WASHINGTON — The Supreme Court, once again siding with houses of worship opposed to pandemic-related restrictions, ordered lower federal courts in Colorado and New Jersey Dec. 15 to reexamine state-imposed indoor worship restrictions.
The court’s move was made in light of its recent decision in late November to lift similar restrictions for the Diocese of Brooklyn, New York. In early December, the court also told federal judges to reexamine limits on California churches based on this decision.
The justices sent the lawsuit against Colorado back to the lower courts with a 6-3 vote. High Plains Harvest Church in Ault had sued the state in May, calling the governor’s limit of 50 people for indoor worship too restrictive.
In a Dec. 9 filing with the Supreme Court, state officials said they had since amended the public health order “to remove capacity limits from all houses of worship at all times” in response to the Supreme Court’s recent decisions.
The Colorado officials said the case was moot because the church “already has the relief it seeks,” but it also defended the restrictions the state had imposed as valid measures to curb the spread of COVID-19, stressing they weren’t meant as a discrimination against religion.
Justices Stephen Breyer, Sonia Sotomayor and Elena Kagan reiterated the state’s recent action to lift restrictions and they said in their dissent, written by Kagan, that “there is no reason to think Colorado will reverse course — and so no reason to think Harvest Church will again face capacity limits.”
In its second ruling, with no recorded dissents, the court granted similar relief in the New Jersey lawsuit challenging worship restrictions. The suit against the state was filed by a priest and a rabbi.

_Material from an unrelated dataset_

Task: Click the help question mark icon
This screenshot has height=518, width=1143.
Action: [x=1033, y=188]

The priest, Father Kevin Robinson, from St. Anthony of Padua in North Caldwell, belongs to the traditionalist Society of St. Pius X. The Vatican and the society have been in ongoing talks to seek a way to fully reintegrate its members back into the life of the Catholic Church.

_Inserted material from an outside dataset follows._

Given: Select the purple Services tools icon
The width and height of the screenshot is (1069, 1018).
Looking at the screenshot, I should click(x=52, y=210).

The rabbi is from a synagogue in Lakewood. Both religious leaders said the state’s restrictions, limiting attendance at houses of worship to the smaller of 25% of capacity or 150 people, treated religious gatherings less favorably than secular activities and was a violation of their First Amendment rights.
The New Jersey plaintiffs also challenged the state’s mandate on face masks, requiring they be worn indoors. The religious leaders said this mandate similarly treated religious groups less favorably than secular groups where there were exemptions for eating and health reasons.

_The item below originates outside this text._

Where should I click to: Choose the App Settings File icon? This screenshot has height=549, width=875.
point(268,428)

New Jersey officials, in a response filed Dec. 3, said the state’s lower courts did not have the benefit of the Supreme Court’s decision about New York church restrictions when they denied the challengers’ request for relief and said it would be appropriate for the Supreme Court to send the case back to the lower courts in light of that ruling, which is what happened.
The Supreme Court’s recent decisions have been a reversal from the 5-4 decision it issued in the summer when Justice Ruth Bader Ginsburg was on the bench. Then, the court upheld Nevada’s limits on congregation sizes, denying a request by a Nevada church for permission to have larger gatherings, like those permitted in the state’s casinos, restaurants and other businesses.
In related state action, a California judge Dec. 10 similarly favored a Catholic priest of the traditionalist Society of St. Pius X fighting Gov. Gavin Newsom’s enforcement of COVID-19 restrictions on houses of worship.
Kern County Superior Court Judge Gregory Pulskamp issued a preliminary injunction prohibiting Newsom and others named in Father Trevor Burfitt’s lawsuit from enforcing pandemic restrictions against the priest, who oversees mission churches in four California counties.
The court specifically singled out the provisions of Newsom’s “Blueprint for a Safer Economy” and his “Regional Stay at Home Order” as failing to treat houses of worship in a manner “equal to the favored class of entities” permitted to engage in indoor activities.
And on Dec. 11, the Archdiocese of Washington petitioned the U.S. District Court for the District of Columbia to lift the 50-person cap on indoor religious gatherings. The archdiocese said the restriction, part of an executive order issued in November by the District’s Mayor Muriel Bowser, violated the Religious Freedom Restoration Act, the First Amendment’s free exercise clause, and the First Amendment’s guarantees of freedom of speech, assembly and association.
It also said the cap on religious services singled out religious groups for more restrictive COVID-19 limitations on public gatherings than those placed on businesses and other venues in the city.